Ao retornar mais na linha dos
séculos, a trajetória desde princípio tem sua gênese na Grécia
antiga, que incorpora o cuidado e a ciência da necessidade do mesmo.
Quando ingressamos no século XX, na Alemanha, por volta dos anos 70,
foi adotado o chamado Vorsorgeprinzip diante dos efeitos deletérios
da poluição industrial (das chuvas ácidas) e se expandiu nos anos
seguintes pela Europa e demais continentes. Dessa forma, a saúde
ambiental também entra na agenda, como um alerta de causa e efeito
no período Antropoceno. Em 1973, a Suécia expôs a preocupação em
sua Lei sobre Produtos Perigosos para o Homem e para o Meio Ambiente.
No Brasil, o Princípio da Precaução
está claro na Política Nacional do Meio Ambiente (Lei 6.938/81),
quando cita que a PNMC e as ações dela decorrentes, executadas sob
a responsabilidade dos entes políticos e dos órgãos da
administração pública, observarão os princípios da precaução,
da prevenção, da participação cidadã, do desenvolvimento
sustentável e o das responsabilidades comuns, porém diferenciadas,
este último no âmbito internacional.
Especialmente no seu artigo 4°, I e
IV, que expressa a necessidade de haver um equilíbrio entre o
desenvolvimento econômico e a utilização dos recursos naturais, e
também introduz a avaliação do impacto ambiental como requisito
para a instalação da atividade industrial. E, sem dúvida, no
artigo 225 da Constituição Federal de 1988.
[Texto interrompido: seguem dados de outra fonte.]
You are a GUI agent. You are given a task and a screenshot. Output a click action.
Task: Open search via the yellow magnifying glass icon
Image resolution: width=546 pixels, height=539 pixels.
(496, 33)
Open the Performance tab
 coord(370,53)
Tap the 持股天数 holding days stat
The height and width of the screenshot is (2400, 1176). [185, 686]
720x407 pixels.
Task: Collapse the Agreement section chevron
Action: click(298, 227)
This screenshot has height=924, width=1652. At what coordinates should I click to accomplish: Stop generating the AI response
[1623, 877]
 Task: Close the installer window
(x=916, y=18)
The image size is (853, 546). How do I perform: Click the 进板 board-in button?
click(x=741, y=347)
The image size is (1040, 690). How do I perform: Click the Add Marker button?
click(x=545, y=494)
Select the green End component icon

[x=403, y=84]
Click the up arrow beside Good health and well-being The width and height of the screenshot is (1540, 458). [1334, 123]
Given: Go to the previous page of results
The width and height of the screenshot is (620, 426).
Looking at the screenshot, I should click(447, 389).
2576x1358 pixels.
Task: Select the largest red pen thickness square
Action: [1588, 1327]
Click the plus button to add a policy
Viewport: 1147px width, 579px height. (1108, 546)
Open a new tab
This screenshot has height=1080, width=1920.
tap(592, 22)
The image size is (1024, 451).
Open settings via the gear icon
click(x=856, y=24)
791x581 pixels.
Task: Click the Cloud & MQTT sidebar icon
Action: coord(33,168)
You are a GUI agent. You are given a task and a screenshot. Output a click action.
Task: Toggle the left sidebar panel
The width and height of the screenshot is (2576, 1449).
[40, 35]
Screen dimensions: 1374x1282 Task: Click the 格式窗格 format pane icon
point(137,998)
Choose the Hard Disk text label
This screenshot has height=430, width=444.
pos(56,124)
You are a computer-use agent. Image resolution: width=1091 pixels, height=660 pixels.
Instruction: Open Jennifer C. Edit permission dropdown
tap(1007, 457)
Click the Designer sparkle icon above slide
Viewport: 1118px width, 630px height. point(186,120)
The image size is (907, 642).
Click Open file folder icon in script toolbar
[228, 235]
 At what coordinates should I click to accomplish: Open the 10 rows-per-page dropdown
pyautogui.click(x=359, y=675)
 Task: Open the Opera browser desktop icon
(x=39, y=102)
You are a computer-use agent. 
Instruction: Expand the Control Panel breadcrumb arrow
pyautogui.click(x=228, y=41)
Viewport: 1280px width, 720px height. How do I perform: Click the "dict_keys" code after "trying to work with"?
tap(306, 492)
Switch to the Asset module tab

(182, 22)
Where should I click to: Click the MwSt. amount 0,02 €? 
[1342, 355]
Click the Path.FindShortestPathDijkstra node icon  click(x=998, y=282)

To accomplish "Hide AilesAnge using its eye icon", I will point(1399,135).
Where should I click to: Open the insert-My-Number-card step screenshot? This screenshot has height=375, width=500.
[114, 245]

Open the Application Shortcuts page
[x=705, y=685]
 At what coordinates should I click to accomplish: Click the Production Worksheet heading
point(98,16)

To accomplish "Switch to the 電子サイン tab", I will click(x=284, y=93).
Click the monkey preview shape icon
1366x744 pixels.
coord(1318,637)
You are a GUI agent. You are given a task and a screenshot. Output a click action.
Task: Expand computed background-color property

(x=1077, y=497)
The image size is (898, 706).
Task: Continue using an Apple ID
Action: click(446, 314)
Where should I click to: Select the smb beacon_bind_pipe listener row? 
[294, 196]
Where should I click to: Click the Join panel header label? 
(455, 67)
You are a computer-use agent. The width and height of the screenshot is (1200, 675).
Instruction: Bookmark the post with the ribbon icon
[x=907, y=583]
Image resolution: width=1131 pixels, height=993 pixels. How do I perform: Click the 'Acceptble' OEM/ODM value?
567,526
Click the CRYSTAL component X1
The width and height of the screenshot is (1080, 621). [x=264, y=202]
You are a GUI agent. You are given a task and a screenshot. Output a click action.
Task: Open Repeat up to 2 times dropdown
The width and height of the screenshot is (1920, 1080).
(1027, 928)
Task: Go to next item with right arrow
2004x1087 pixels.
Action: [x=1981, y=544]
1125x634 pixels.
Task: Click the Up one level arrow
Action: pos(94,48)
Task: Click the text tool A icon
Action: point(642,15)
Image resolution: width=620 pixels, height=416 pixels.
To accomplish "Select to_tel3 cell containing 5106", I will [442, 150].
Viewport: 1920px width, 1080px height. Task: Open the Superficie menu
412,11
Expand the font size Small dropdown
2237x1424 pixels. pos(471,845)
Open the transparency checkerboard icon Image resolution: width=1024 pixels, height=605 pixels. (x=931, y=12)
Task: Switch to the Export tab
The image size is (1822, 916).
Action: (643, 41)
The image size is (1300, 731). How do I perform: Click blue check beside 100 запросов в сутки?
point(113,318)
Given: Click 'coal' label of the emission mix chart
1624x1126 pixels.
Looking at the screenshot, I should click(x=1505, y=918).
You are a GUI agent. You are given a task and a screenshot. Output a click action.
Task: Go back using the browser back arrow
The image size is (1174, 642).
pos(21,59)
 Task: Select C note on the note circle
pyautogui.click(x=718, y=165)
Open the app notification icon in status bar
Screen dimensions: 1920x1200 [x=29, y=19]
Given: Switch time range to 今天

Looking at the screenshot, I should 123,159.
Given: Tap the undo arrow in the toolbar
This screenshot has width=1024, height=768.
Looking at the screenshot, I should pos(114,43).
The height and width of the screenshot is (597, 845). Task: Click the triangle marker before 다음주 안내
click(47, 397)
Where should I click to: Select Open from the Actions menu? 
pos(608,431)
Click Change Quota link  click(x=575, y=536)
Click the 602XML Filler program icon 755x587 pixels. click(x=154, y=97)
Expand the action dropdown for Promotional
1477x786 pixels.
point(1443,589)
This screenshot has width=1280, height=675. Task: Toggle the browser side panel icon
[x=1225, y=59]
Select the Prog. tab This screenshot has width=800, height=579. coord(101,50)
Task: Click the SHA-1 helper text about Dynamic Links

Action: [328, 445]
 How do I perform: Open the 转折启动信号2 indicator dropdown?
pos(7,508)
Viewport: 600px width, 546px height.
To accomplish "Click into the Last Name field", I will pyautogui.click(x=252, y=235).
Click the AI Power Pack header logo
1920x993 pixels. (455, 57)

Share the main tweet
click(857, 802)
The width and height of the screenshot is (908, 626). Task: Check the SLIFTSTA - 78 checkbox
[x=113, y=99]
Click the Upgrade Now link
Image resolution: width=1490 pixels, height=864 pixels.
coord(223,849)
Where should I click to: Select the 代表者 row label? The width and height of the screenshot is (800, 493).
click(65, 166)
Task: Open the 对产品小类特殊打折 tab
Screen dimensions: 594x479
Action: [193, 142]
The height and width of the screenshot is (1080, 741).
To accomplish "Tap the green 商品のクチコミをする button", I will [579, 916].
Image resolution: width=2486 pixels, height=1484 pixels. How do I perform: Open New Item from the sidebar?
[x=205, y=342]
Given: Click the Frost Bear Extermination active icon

A Lei dos Crimes Ambientais
(9.605/1998) também adota o princípio da precaução, em seu artigo
54, § 3º, que “incorre nas mesmas penas
previstas no parágrafo anterior quem deixar de adotar, quando assim
o exigir a autoridade competente, medidas de precaução em caso de
risco de dano ambiental grave ou irreversível”.
Na esfera das negociações
internacionais, no ano de 1985 se firmou o primeiro acordo
multilateral sobre o tema – a
Convenção de Viena para a Proteção da Camada de Ozônio e em 1987
foi instituído o Protocolo de Montreal. A Convenção “Quadro
sobre a Mudança do Clima” expressa que “as políticas e medidas
adotadas para enfrentar a mudança do clima devem ser eficazes em
função dos custos, de modo a assegurar os benefícios mundiais ao
menor custo possível.”, como destaca o jurista Paulo Leme Machado.
Outros acordos, como Convenção
sobre Diversidade Biológica – CDB e o Protocolo
de Cartagena sobre Biossegurança também tratam da precaução.
As Cortes Internacionais têm usado
o princípio. Entre elas, a de Justiça, o Tribunal Internacional do
Direito do Mar e o Tribunal de Justiça da União Europeia, e aqui no
Brasil, os próprios Superiores Tribunais Federal e de Justiça.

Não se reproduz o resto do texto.